Work item:
When you reach the line that contains "You are a GUI", begin copying exactly, and continue through the last line of the data; no pictures belong in the copy.

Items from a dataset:
————————
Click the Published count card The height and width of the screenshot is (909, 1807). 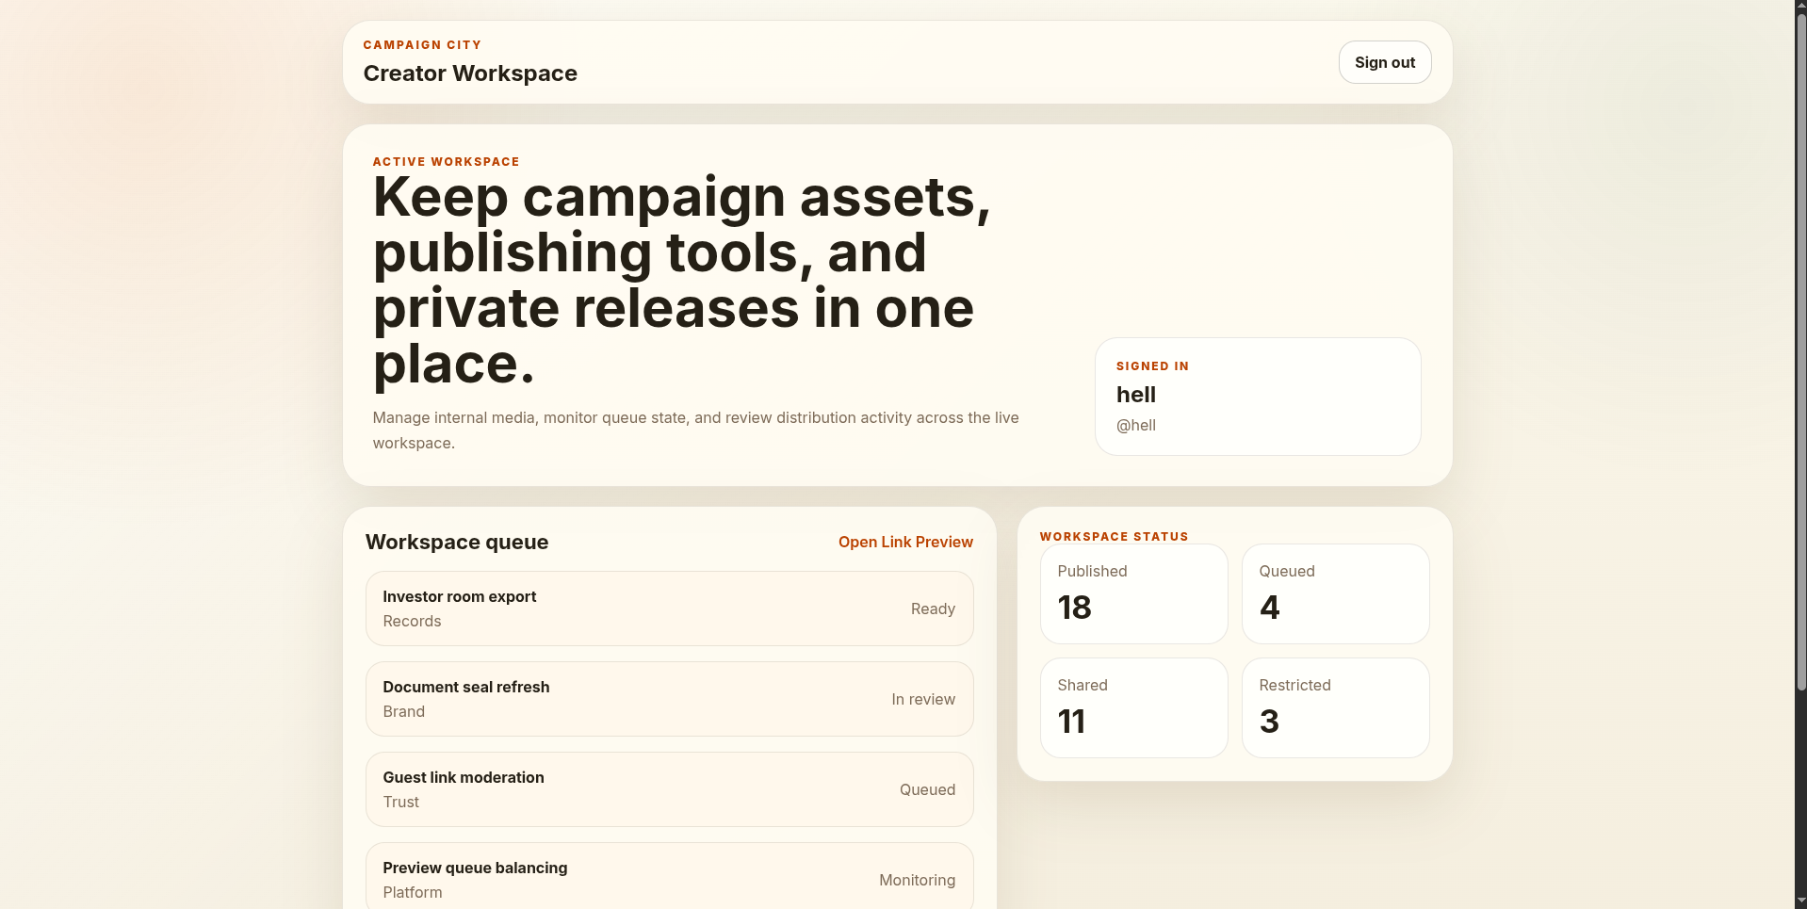click(1133, 593)
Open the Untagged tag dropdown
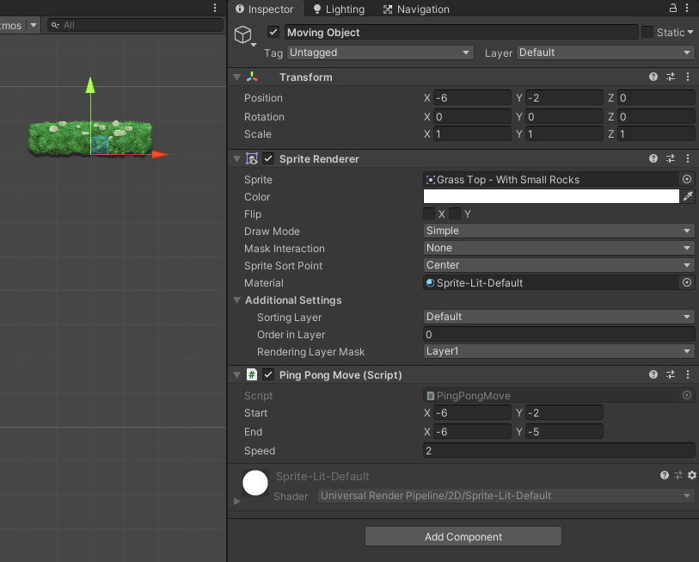Screen dimensions: 699x562 tap(378, 52)
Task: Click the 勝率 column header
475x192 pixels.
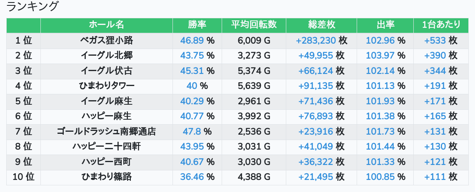Action: [197, 25]
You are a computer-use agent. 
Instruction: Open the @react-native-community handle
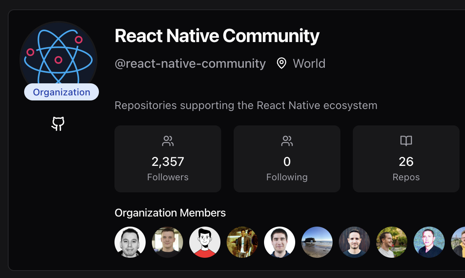coord(190,63)
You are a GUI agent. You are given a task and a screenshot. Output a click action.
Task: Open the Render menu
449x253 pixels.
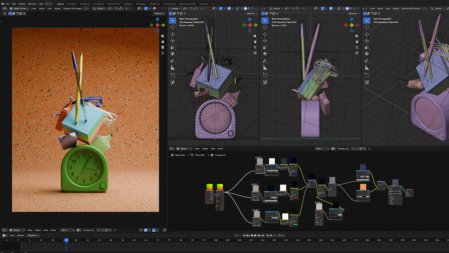(x=22, y=4)
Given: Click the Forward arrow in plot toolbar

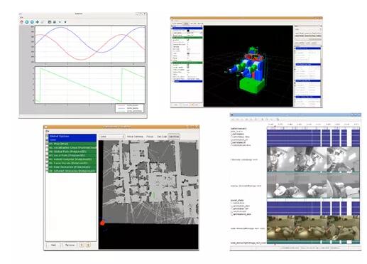Looking at the screenshot, I should pyautogui.click(x=32, y=22).
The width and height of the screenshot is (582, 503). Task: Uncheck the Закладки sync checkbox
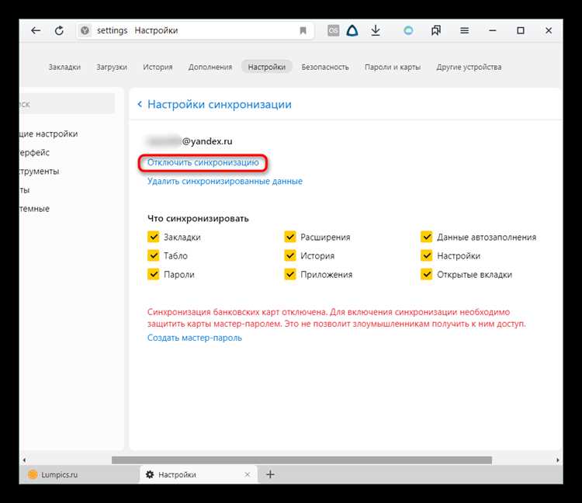[x=154, y=237]
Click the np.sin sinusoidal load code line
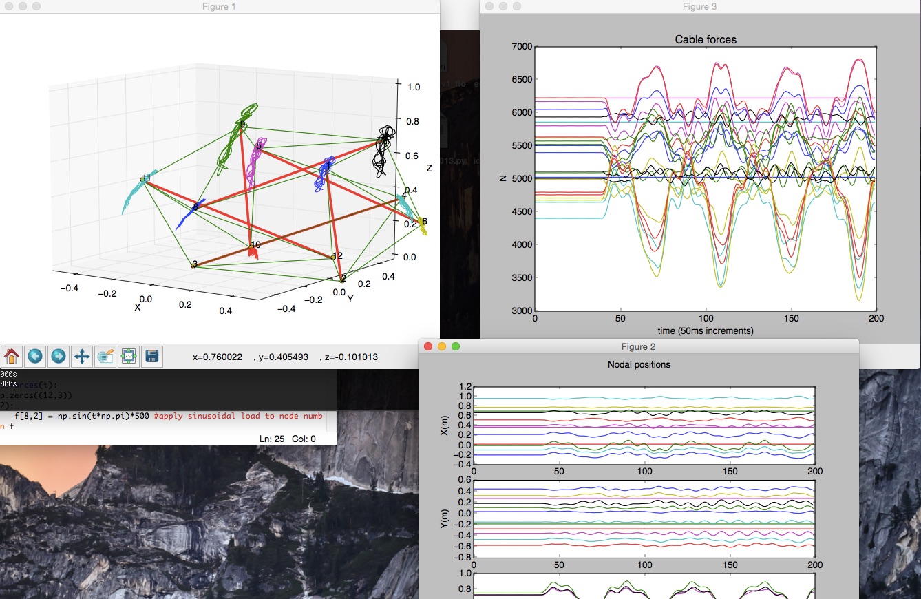 click(x=168, y=416)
————————
Exercise solution:
You are a GUI agent. You are given a task and a screenshot. Output a click action.
Task: Open the Render menu
449x253 pixels.
(x=22, y=4)
Given: Click the Forward arrow in plot toolbar

Looking at the screenshot, I should pyautogui.click(x=32, y=22).
The width and height of the screenshot is (582, 503). Task: Uncheck the Закладки sync checkbox
[x=154, y=237]
Click the np.sin sinusoidal load code line
 click(x=168, y=416)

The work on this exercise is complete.